I was in Boston taking my wife to a Dr appointment. (We live in southern NH about 50 miles north.) After the appointment I checked my iPad for local Bianchi dealers and found one only about 3 miles from our appt which was more like 20 mins driving time:. They had a 2013 Vertigo 105 in stock and a couple of left over 2012 Infinito Ultegras in smaller frame sizes. I have to say the new Vertigo looks really nice. I didn't see any of the frame where the carbon weave was revealed so couldn't compare the quality to an Infinito. The paint looks nice. The LBS was fairly new to the Bianchi line and didn't seem to know much about the bike. They offered to let me test ride it but wasn't really comfortable riding around in down town Boston on a test bike. I have no problem driving in town but did not know the area well. And my wife was being kind to indulge my hobby and didn't want to take advantage of her time. I am excited for my LBS to get in his 2013 order so I can do some nice back to back comparisons on the Vertigo and Infinito and probably the Impulso as well. Here are some photos. Sorry for the bad quality. I took just a couple of pictures with my iPhone but didn't really plan it too well with the background.


----------



## Tspeters

And another 
View attachment 268189


----------



## sculpin

I'm also torn between the two bikes/frames, and can't decide.

I have to presume that the Infinito frame is far 'better' (whatever that means in the real world) than the Vertigo frame, given that the Infinito frame price alone is higher than the price of a complete Vertigo, but I can't find any information at all about what constitutes the difference, just that they are both in the C2C line, and are both CF.
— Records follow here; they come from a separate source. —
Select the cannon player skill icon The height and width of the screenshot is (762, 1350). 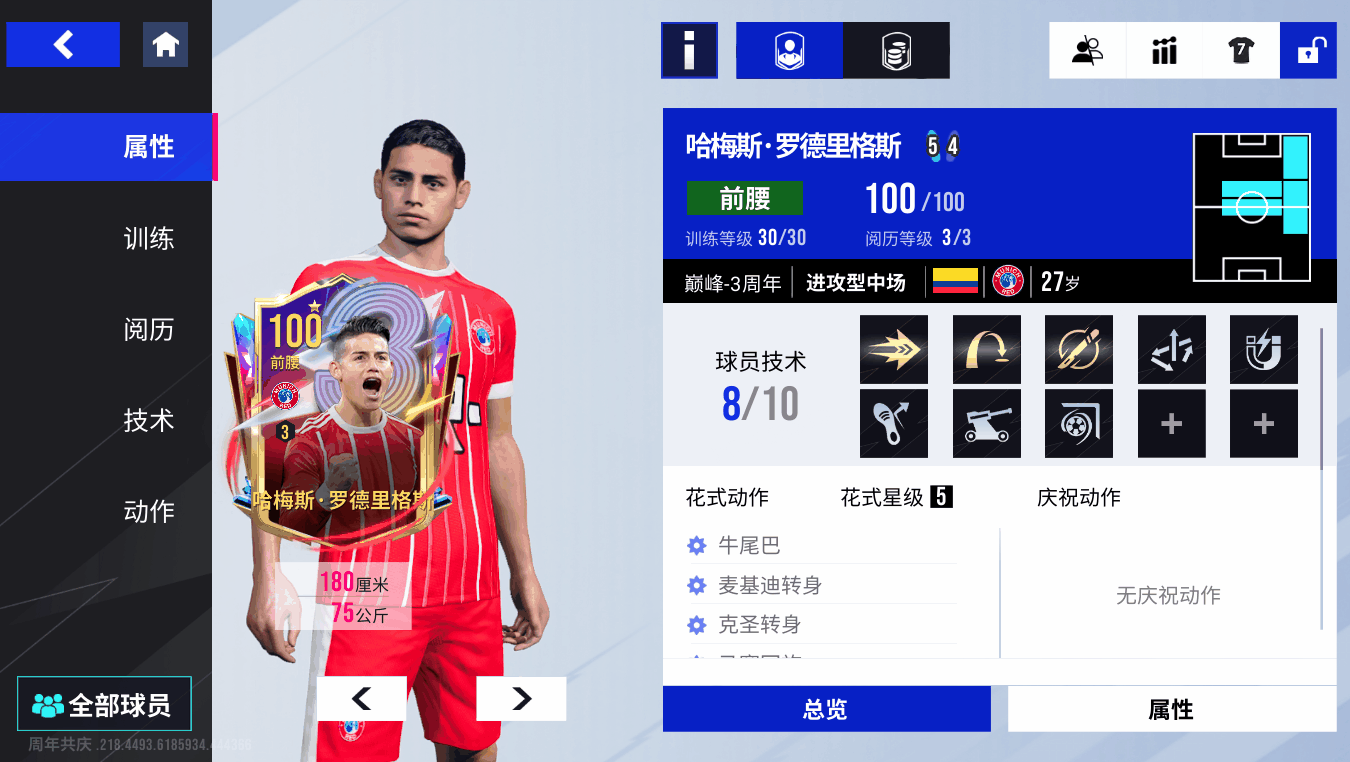pos(986,424)
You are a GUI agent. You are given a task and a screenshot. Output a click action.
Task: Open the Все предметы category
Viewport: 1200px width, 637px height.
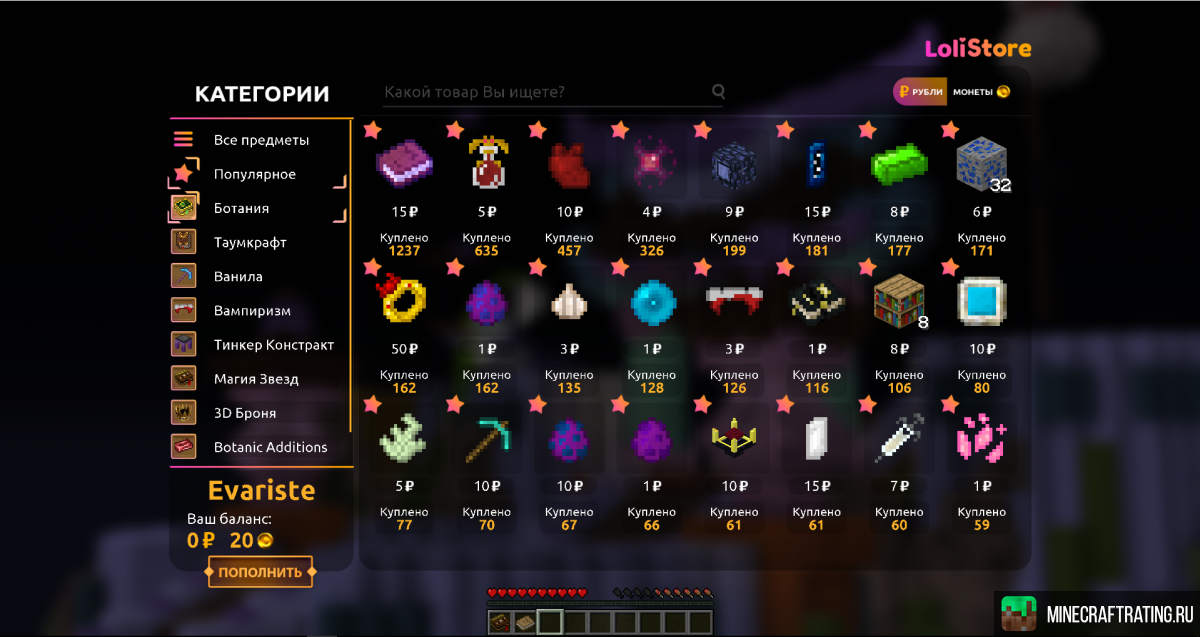pyautogui.click(x=260, y=140)
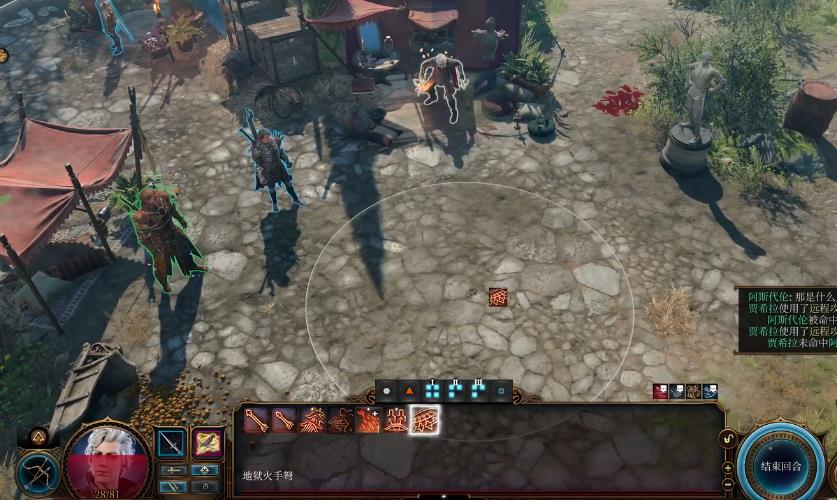The image size is (837, 500).
Task: Activate the highlighted 地狱火手弩 hotbar skill
Action: click(x=425, y=421)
Anyone have any information about the difference between the framesets, without regard for the wheels and components?

Thanks!


----------



## Tspeters

The few things I could discern between the two were; (someone please interject if I'm wrong) :the fork on the Vertigo is Aluminum/carbon vs full carbon Infinito, the Infinito use Kevlar inserts on the seat stays and front fork to help absorb vibration, ( BAT and K-VID) not used on the Vertigo. I was told by an LBS that Bianchi uses a slightly less expensive carbon process which allows the Vertigo to be just a little heavier . Though I can't confirm that and have not weighed the two. I did feel the two bikes weight by lifting an Infinito and Vertigo. Unscientific but the Vertigo felt a little heavier . Might have been just me . The components could have made a difference. The Infinito had Ultegra vs the Vertigo's Shimano 105. Some mentioned a difference in the quality of the paint but I thought the Vertigo looked really good in person and would not use that as a deal breaker. There is only a $800 difference in the the two base models. The components alone could make up a lion share of the difference. Brakes, seat post (AL vs CF) grips, handle bar, headset, stem etc. I bought the Infinito because the $800 was not too big a leap for me and also because my LBS said that Bianchi was behind in production. In December he was told the Vertigo's would not even go into production until Jan or later and that Bianchi would only fill prepaid orders first, then the dealers would get the their orders if any left. So I just ordered the Infinito which was already produced and received it a couple of weeks later. (Just after Christmas ) I didn't want to wait until Apr or May for a Vertigo and find out they didn't have my size. I don't think you can go wrong with the Vertigo. It's a bargain! I'm just too impatient to wait .


----------



## sculpin

Thanks, Tspeters! Exactly what I was looking for.


----------



## Flying Foot Doc

Hello al, new to this forum & would like to add a few comments on the Infinito. Can't speak about the Vertigo, though. I have had my Infinito 105 for about 3 years and 4000+ miles. I am 65, so not ridding at all for racing speed, but have completed some bucket list items with it: 1000 m/yr, 1st Century before I was 65 and my age in miles every year. I had to choose between the 105 and the Campy version for budget rationalization and stayed w/ the 105 as my 1st every new road bike. My thinking was buy a good frame and upgrade as I could (afford it & convince myself I needed it). So far the changes have been better wheels - a big difference; Carbon handle bars - Bontrager Race xxx IsoZone handle bars - has taken almost all of the road numbness out of my hands, tried 4 different seats - personal preference only, and the crank set, my FSA started to oxidize due to the salt air down here. It is a lively ride, more than I could have imagined, always able to do more than I am capable of making it do. The story line in my home is that it is my mistress and she lives up to her name, always asking for infinitely more of my time, energy and ways to spend my money...but my wife knows who she is... Andy


----------